=== EXTRAIT CHOISI ===
☆ ☆ ☆ ☆ ☆

D'autre part, je ne suis pas tellement partisan de "s'engouffrer" ici


----------



## LV4-26

J'ai cru comprendre que Benjy souhaitait un seul terme susceptible de s'adapter aux trois contextes. Mais peut-être me suis-je trompé.


----------



## beri

ne voyant pas, je propose toujours, n'étant pas non plus très pour le "dru"


----------



## Mikeo38

I want to express 'thick and fast' in French. The meaning is "rapidly and in great numbers": when you reach a certain age you go to many more funerals than you do to weddings.

E.g., "At our age, funerals come thick and fast."

Merci d'avance.

M


----------



## Chimel

Not an easy one... You could say: les enterrements se multiplient, se succèdent... It's correct, but a little bit dull, insipid.

Perhaps you can find some inspiration in this thread: thick and fast but most suggestions don't really fit for funerals, I'm afraid.

☆ ☆ ☆ ☆ ☆

=== LISTE PRÉSENTÉE ===
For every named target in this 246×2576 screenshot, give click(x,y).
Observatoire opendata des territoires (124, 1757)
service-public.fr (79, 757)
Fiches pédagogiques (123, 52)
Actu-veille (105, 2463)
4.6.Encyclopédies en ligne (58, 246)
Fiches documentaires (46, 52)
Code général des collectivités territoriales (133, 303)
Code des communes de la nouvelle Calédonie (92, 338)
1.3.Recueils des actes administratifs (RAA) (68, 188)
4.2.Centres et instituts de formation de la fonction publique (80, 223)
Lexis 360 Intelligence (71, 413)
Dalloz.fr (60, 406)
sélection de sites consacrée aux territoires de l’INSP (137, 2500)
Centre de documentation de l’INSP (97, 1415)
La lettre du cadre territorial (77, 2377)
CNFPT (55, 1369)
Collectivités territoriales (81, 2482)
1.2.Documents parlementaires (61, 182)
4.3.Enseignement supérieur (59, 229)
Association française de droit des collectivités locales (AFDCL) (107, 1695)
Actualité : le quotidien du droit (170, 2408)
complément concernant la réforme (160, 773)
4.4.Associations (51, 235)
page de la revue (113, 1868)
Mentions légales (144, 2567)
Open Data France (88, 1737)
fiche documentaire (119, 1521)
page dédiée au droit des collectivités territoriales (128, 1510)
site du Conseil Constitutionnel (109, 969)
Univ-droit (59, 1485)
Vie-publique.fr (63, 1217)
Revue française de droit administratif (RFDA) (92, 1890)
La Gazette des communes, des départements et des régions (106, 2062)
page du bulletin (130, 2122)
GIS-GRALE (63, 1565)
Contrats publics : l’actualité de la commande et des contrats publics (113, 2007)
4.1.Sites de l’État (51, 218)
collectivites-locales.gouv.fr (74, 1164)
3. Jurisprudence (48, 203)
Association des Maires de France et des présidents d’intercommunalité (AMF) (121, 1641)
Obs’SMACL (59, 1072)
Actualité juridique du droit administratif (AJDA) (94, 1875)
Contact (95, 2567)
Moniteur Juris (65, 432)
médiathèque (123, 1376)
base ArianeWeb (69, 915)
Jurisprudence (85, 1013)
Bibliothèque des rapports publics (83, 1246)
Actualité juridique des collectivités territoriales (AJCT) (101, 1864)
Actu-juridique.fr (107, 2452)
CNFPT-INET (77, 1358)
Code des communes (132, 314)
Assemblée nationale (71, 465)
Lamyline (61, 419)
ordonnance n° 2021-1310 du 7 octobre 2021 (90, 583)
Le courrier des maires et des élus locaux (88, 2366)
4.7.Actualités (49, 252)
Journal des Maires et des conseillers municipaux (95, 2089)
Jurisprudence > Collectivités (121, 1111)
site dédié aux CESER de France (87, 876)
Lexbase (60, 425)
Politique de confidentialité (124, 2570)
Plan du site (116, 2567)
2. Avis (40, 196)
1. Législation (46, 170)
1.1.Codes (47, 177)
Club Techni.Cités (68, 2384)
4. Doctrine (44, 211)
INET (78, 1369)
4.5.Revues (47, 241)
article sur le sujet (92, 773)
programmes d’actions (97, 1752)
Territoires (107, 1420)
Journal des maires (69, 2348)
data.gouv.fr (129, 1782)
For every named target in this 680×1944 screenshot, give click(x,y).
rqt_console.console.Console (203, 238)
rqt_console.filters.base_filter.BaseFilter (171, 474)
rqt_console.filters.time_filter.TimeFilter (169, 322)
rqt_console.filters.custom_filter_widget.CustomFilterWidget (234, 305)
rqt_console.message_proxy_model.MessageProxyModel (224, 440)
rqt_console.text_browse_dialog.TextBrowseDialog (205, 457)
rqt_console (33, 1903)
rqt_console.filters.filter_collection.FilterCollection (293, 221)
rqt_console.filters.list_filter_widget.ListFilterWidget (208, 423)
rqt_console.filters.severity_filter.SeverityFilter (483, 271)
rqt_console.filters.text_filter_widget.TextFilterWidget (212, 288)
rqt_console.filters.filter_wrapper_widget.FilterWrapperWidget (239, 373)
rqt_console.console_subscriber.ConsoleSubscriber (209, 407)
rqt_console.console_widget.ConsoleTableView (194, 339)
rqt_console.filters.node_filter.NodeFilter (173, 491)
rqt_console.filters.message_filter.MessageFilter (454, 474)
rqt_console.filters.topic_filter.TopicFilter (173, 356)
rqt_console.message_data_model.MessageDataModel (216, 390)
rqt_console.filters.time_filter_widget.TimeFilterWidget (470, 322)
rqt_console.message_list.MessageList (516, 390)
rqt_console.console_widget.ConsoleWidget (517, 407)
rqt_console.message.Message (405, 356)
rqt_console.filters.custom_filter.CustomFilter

☆ ☆ ☆ ☆ ☆

=== OBJECTIF DE L'EXERCICE ===
Citez l'extrait sur la traduction de « thick and fast », entre « ne voyant pas, je » et « Merci d'avance. », ces mots compris. La liste est sans rapport avec l'extrait.

=== RÉSULTAT OBTENU ===
ne voyant pas, je propose toujours, n'étant pas non plus très pour le "dru"


----------



## Mikeo38

I want to express 'thick and fast' in French. The meaning is "rapidly and in great numbers": when you reach a certain age you go to many more funerals than you do to weddings.

E.g., "At our age, funerals come thick and fast."

Merci d'avance.